Джэйфф тем временем смел со стола крошки и отправил их в рот. Это ж самое сладкое в любой трапезе!
— Где Джона? — спросил он.
— В Янамари, в поместье, — нахмурилась ролфи. — Знала я, что она — та еще змеища, но этот вояж… Поотвыкла я, видно. Я не смогу тут задержаться — мало ли что она учудит, пока меня нет. Спасибо Его Священной Особе, подкинул задачку, а корзинку с крышкой не выдал.
— Да, наша княгинюшка — женщина с норовом. И учудить горазда. Как вы в Янамари-то оказались?
— Пошли к очагу, расскажу. И бутылку возьмем. Или сначала оттащим этих в подвал?
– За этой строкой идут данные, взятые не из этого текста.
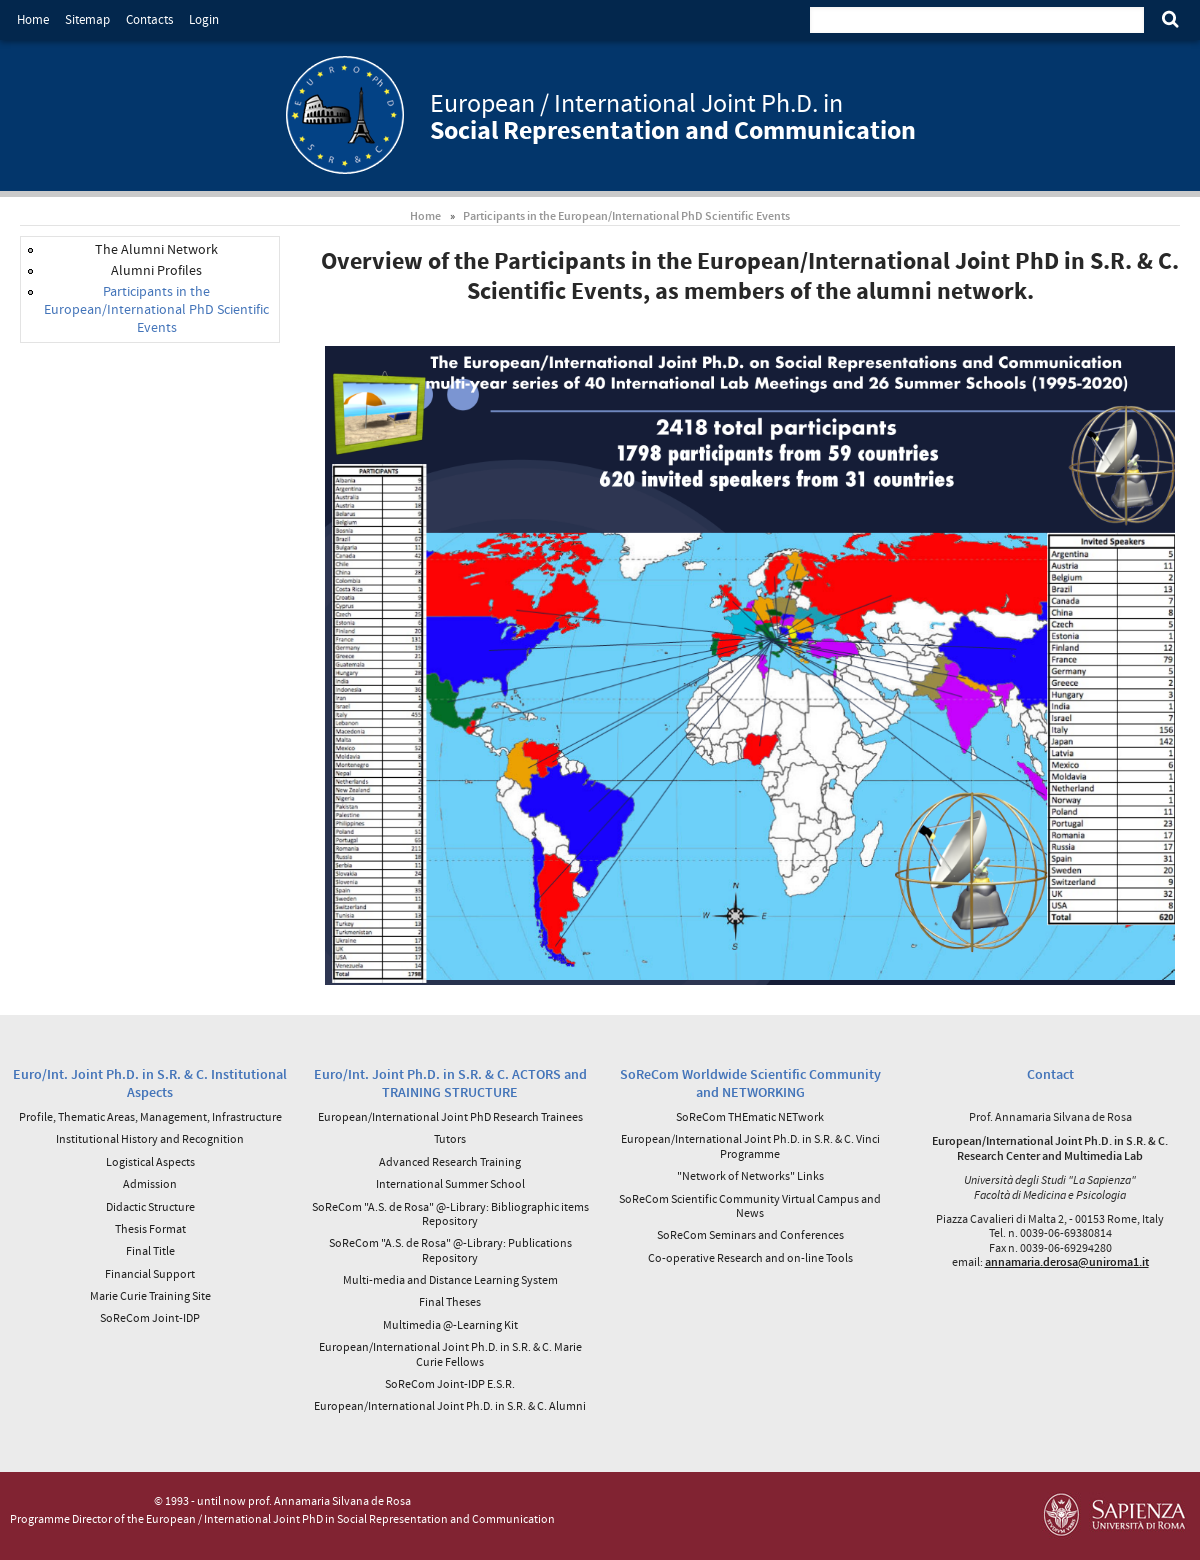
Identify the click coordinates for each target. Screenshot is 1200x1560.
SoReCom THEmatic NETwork (750, 1116)
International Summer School (450, 1183)
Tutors (450, 1138)
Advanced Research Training (450, 1161)
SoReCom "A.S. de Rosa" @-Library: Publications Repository (450, 1249)
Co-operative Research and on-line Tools (750, 1257)
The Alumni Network (156, 249)
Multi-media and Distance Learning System (450, 1279)
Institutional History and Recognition (150, 1138)
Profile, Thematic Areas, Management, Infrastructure (150, 1116)
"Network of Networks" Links (750, 1175)
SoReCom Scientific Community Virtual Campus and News (750, 1205)
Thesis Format (150, 1228)
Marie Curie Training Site (150, 1295)
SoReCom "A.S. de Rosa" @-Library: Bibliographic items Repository (450, 1213)
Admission (150, 1183)
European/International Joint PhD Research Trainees (450, 1116)
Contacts (149, 19)
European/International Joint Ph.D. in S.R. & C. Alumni (450, 1405)
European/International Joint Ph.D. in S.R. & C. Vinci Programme (750, 1145)
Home (33, 19)
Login (204, 19)
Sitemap (87, 19)
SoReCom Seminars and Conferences (750, 1234)
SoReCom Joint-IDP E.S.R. (450, 1383)
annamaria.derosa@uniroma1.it (1067, 1261)
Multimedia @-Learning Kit (450, 1324)
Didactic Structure (150, 1206)
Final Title (150, 1250)
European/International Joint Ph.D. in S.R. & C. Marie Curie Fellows (450, 1353)
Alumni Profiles (156, 270)
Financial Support (150, 1273)
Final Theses (450, 1301)
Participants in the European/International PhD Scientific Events (626, 215)
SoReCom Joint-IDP (150, 1317)
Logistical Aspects (150, 1161)
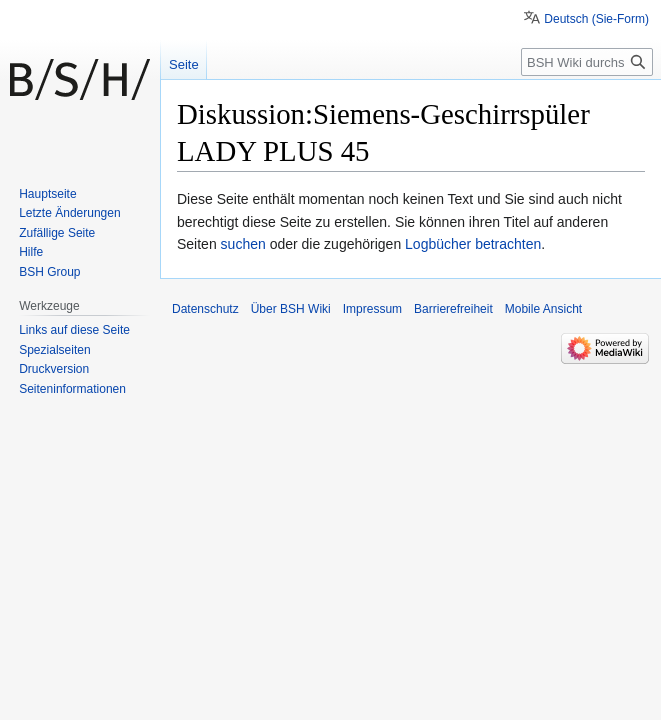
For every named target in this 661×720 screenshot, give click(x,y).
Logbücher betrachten (473, 244)
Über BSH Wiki (291, 309)
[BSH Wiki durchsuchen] (587, 62)
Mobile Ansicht (543, 309)
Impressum (372, 309)
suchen (243, 244)
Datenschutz (205, 309)
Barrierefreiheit (453, 309)
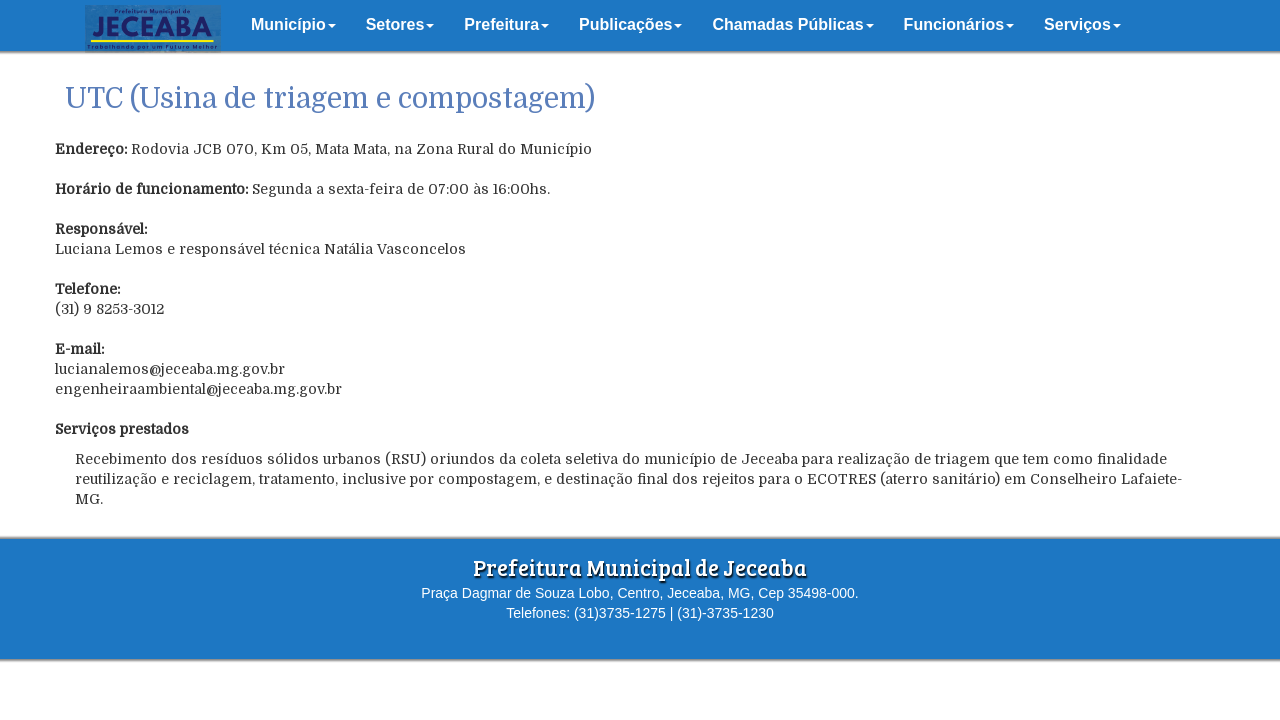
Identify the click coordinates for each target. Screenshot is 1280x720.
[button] (293, 25)
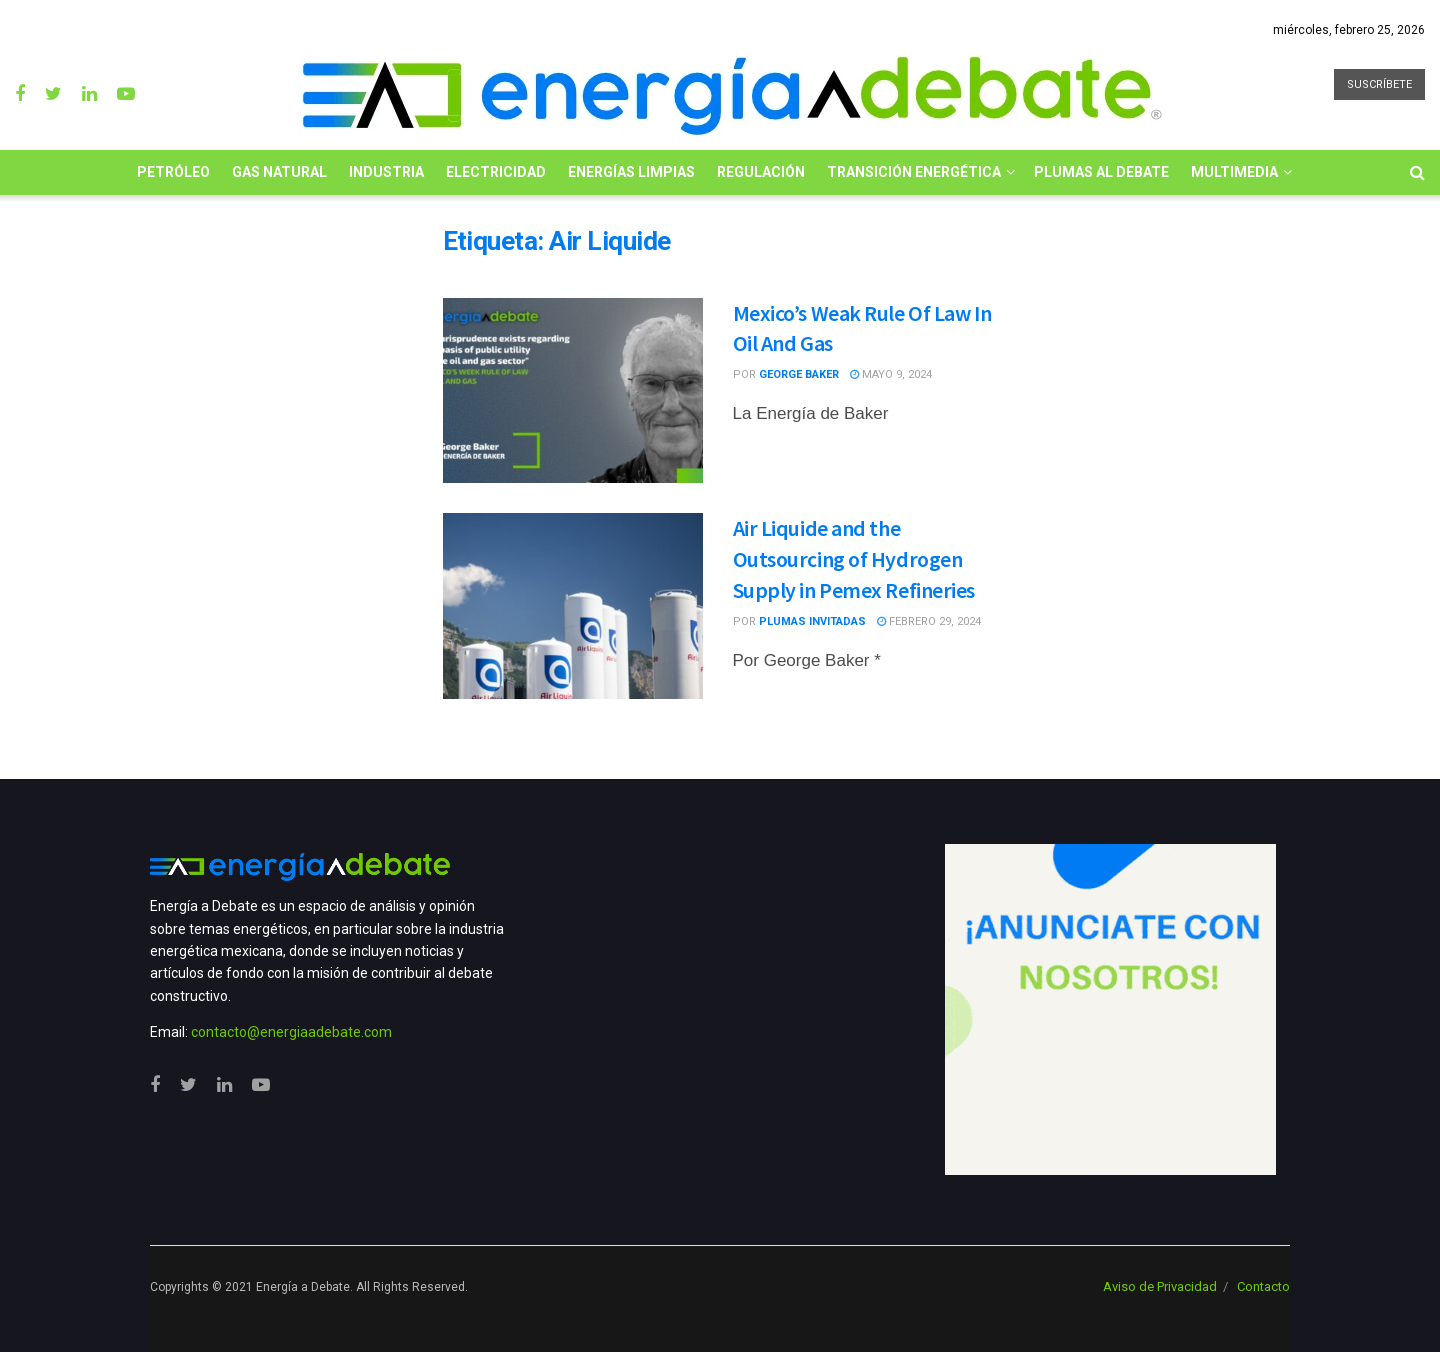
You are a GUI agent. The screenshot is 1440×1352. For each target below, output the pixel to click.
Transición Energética (914, 172)
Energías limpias (631, 172)
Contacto (1263, 1286)
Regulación (761, 172)
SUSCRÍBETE (1379, 84)
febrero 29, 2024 (929, 621)
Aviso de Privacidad (1160, 1286)
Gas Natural (279, 172)
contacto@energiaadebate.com (291, 1032)
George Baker (799, 374)
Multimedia (1234, 172)
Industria (386, 172)
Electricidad (496, 172)
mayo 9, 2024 (891, 374)
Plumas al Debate (1101, 172)
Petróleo (173, 172)
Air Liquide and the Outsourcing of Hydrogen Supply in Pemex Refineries (854, 559)
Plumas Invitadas (812, 621)
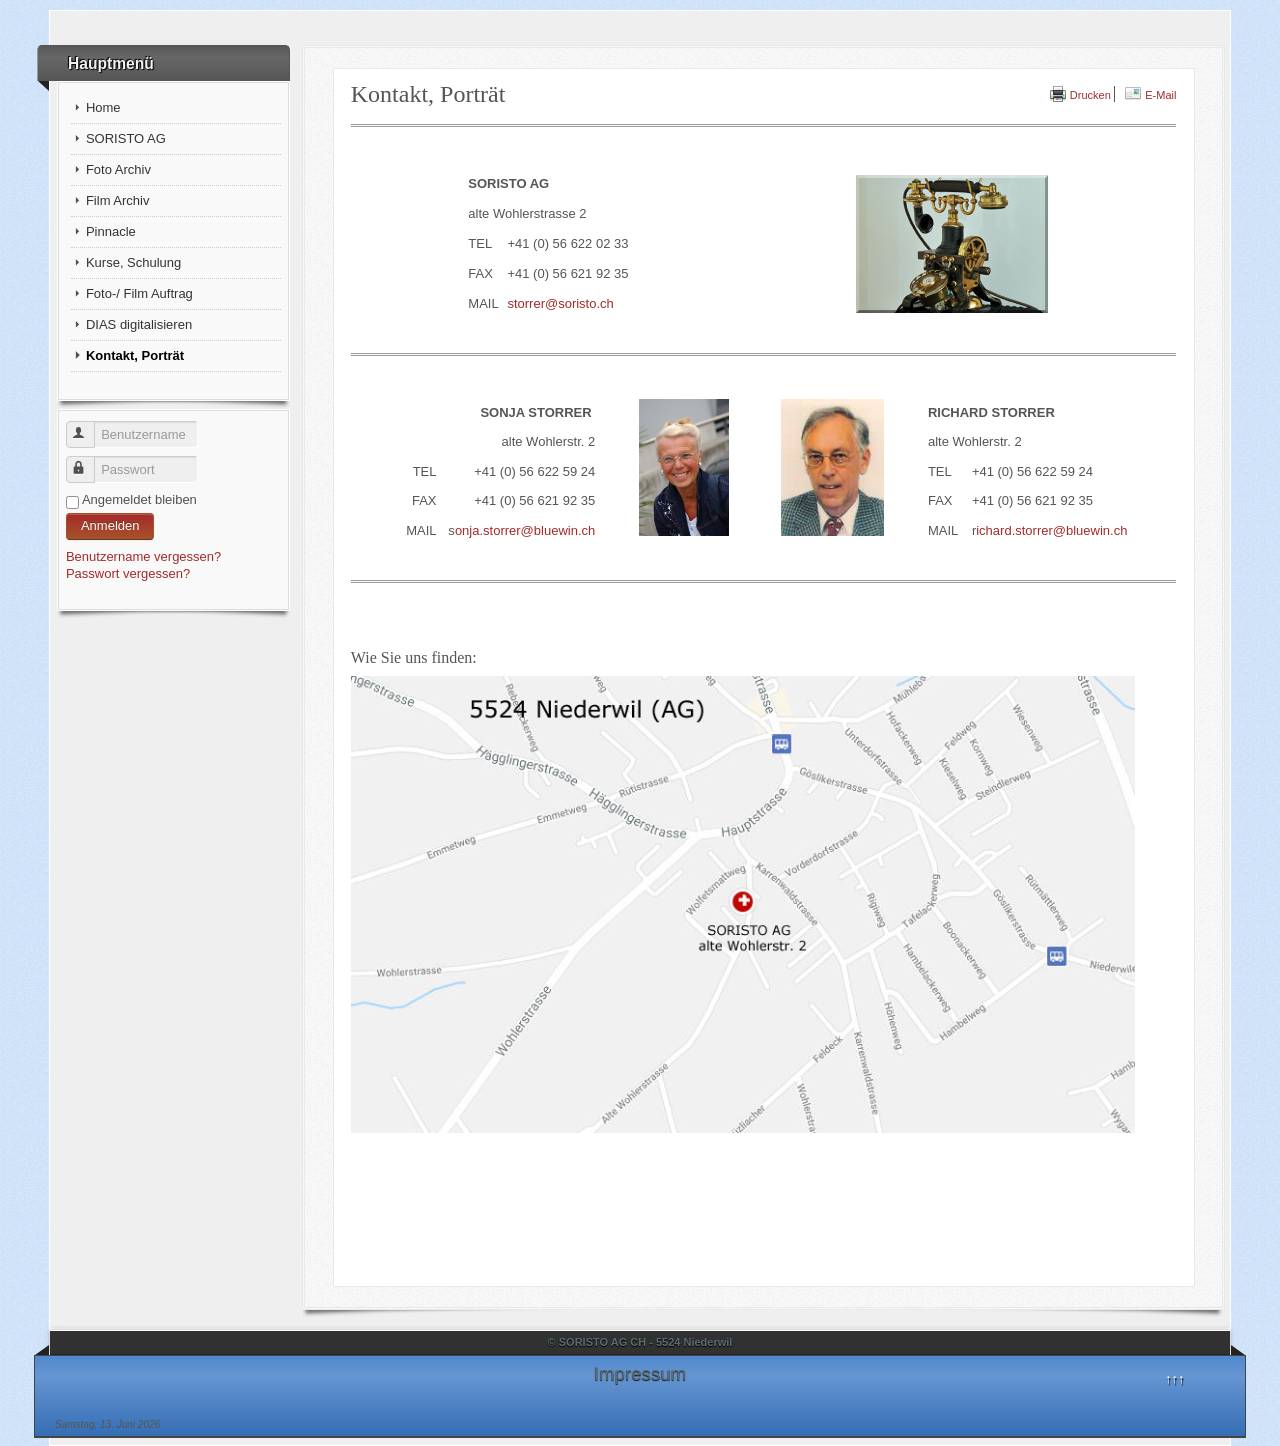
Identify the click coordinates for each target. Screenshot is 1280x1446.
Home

Идея пришлась очень кстати, ибо, как известно, трупы врагов радуют глаз, но не ублажают нюх. И пока прятали мертвецов, эрна Кэдвен вкратце пересказала про их с Джоной приключения и про житье-бытье в Амалере и Янамари-Тай. Шуриа только хмыкал. По всему выходило, что дамы проводили время с толком и нескучно. Но интересовало его другое:
— Значит, весной будет война с Синтафом?
— Наверняка. Видел бы ты, какие хорошие в Янамари дороги — загляденье просто! И конница пройдет, и пехота ног не замочит. И мосты тоже неплохи. Наше счастье, если Херевард вообще дотерпит до весны. На его месте я ударила бы, как только окончательно встанет лед.
Они с Грэйн замечательно устроились возле очага — в обнимку. И тепло, и приятно. После стольких лет разлуки куда как хорошо, не правда ли? И ничего не изменилось… А косы… Да к псам эти косы! Отрастут еще сто раз.
— Тогда увози Джону оттуда поскорей. Ну, хотя бы в Амалер под крыло к Эску. А лучше — на Шанту, — посоветовал Джэйфф.
— Как только женится Рамман, я утащу ее в мешке, если понадобится. Насчет Эска… у Эска ее пытались убить дважды. А если считать мою взорванную карету, то трижды. Представь, убийца пролез прямо в посольство! Кстати говоря, шуриа, посланец некого Элира Бэхрема.
Глаза Элира затуманились, словно подернулись пленкой третьего века.
«Элир Бэхрем… Элир Бэхрем… Скоро мы свидимся… Наконец-то». Шуриа едва удержался, чтобы не попробовать воздух на вкус языком. По-змеиному. Элир Бэхрем так близко, что даже ветер пахнет его страхом.
— Да и на Шанте, говорят, нынче постреливают и норовят с Тэлдрина шкурку снять, — продолжила ролфи, ухмыляясь и подмигивая возлюбленному. — Но в посольстве, конечно, будет безопаснее всего. И я смогу заняться тем, что планировала. Конри.
Имена друзей, точно теплые камушки, подобранные на морском берегу за влажную красоту и необычную форму. Их потом долго-долго носишь на дне походного мешка без всякого смысла и толка, лишь за то, что они хранят в себе память о беззаботности дня, когда были найдены. Ведь если ты бродил вдоль прибоя и собирал гальку, значит, был счастлив и спокоен.